Many accounts of the discovery of the alluring blue tanzanite have found their way into print, most of them quite misleading or simply wrong.
The stone, which was the first new gem of commercial importance since the discovery of alexandrite in April 1834, was found on July 7, 1967 by Manuel de Souza.
De Souza, known as Mad Manuel due to his overwhelming passion for prospecting in the African bush unarmed and on foot, began his prospecting adventures on the Lupa Goldfields of western Tanganyika, India in 1939. But when it became unprofitable to mine gold after World War II, he moved to Dar es Salaam.
As there were no minerals to seek in the coastal region, de Souza departed for the Shinyanga diamond fields but Tanzanian prospecting licences for diamonds were nearly impossible to get, due to the monopoly of the Williamson Diamond Mines.
Following a period in the region of Lake Victoria, de Souza moved to Arusha to try his luck in the Kilimanjaro area.
On Easter weekend in 1967, his feet got particularly itchy and he hired a pickup and driver to drop him and his equipment at a destination he had selected southeast of Arusha.
Not having anticipated how bad the roads were, the driver refused to go further than a village called Mtakuja, deep in Maasai country. There, tens of miles short of the agreed-upon destination, de Souza was unceremoniously off-loaded from the vehicle.
He didn't know it yet but such serendipity had brought him to a spot about four miles from the future tanzanite find.
Jump forward to June 7 when de Souza, accompanied by four men he had hired in Mtakuja for mere shillings a day, stumbled across a transparent blue stone sitting on the surface of the ground.
From its colour he thought it sapphire but dismissed this when he tested its hardness.
Back in Arusha, he consulted the only reference book on mineralogy in his possession and decided that olivine (also known as peridot) was the closest match to his stone.
He registered it as such on July 25, 1967 - a move prompted by the Tanzanian law that required prospectors to specify the minerals before registering a mining claim.
It did not take de Souza long to discover that the gem was not olivine, but he remained at a loss as to its actual identity. Some said it was dumortierite, others argued cordierite. Swahili-speaking prospectors fittingly-labelled it Skaiblu, meaning sky blue.
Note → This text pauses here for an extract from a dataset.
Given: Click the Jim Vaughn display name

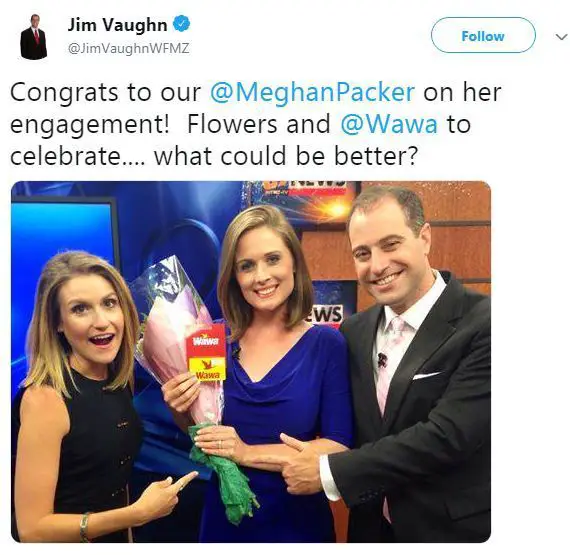Looking at the screenshot, I should (117, 24).
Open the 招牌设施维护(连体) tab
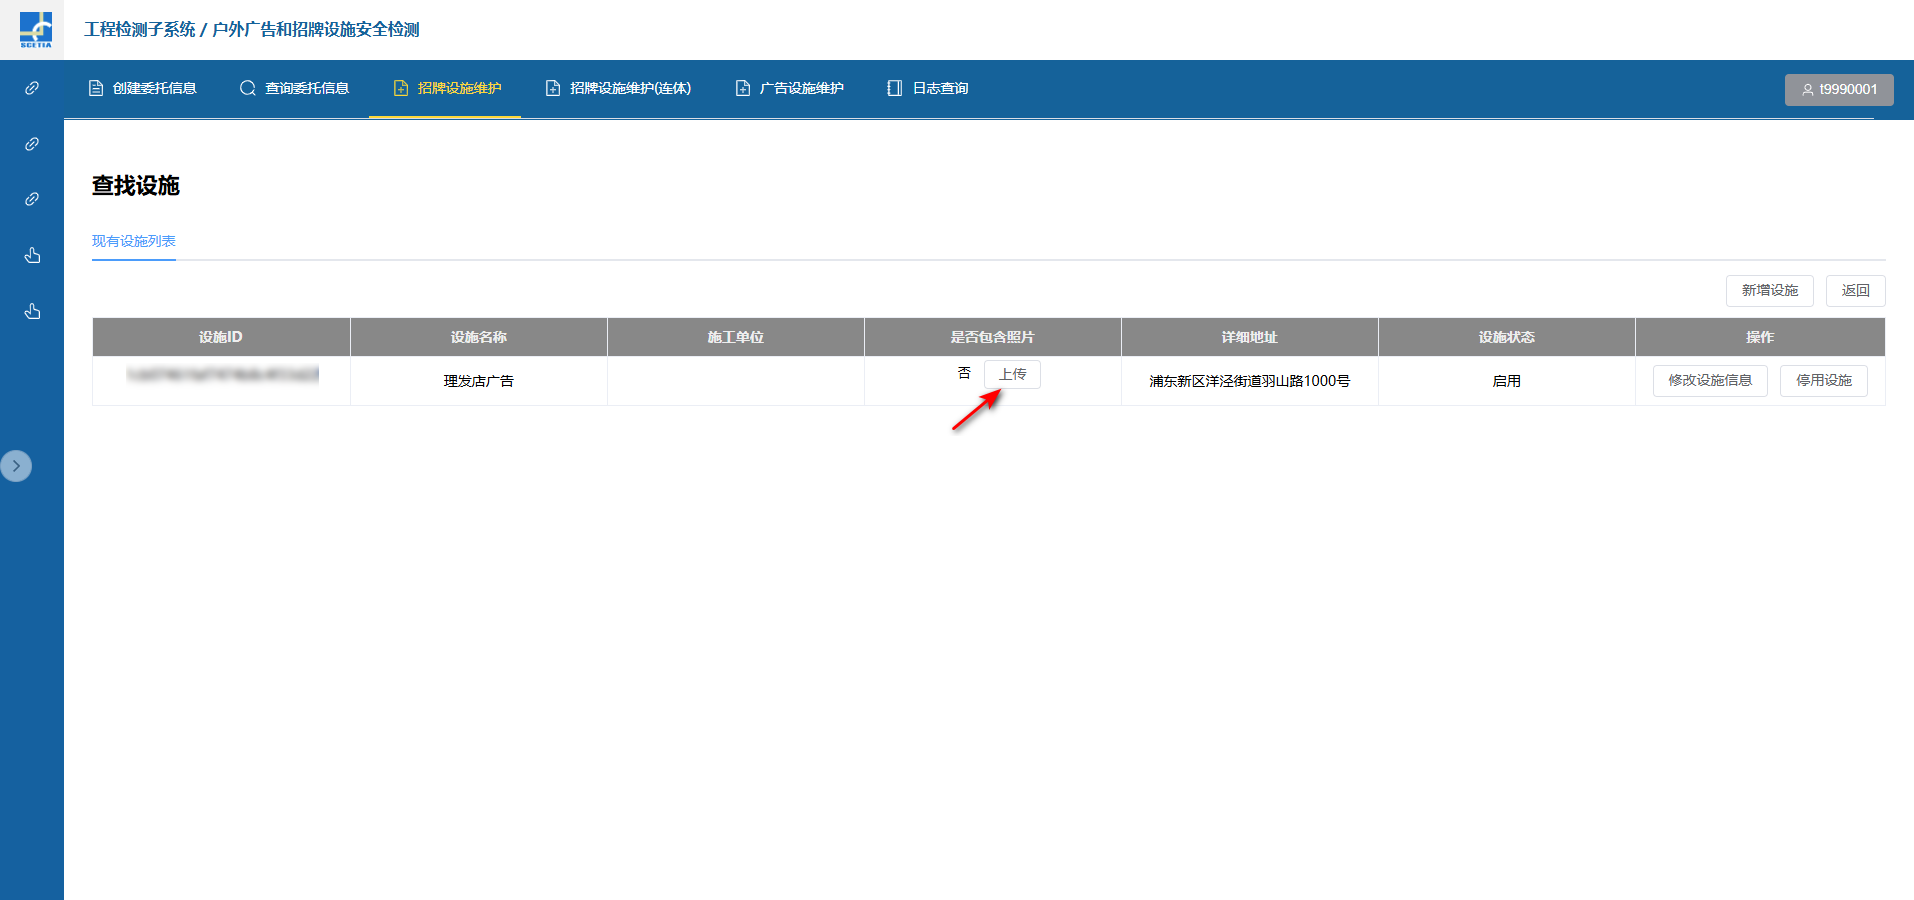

Around this time, de Souza sent samples to the Gemological Institute of America (GIA), perhaps the only lab with the equipment at the time to identify zoisite.
Ultimately, however, it was a Tanzanian government geologist named Ian McCloud who eventually identified the mysterious sky-blue gem as tanzanite, though the gem wasn't named until samples reached Tiffany and Company vice president Henry Platt.
Platt appreciated the beauty of the material and subsequently coined the name tanzanite, in reference to its country of origin.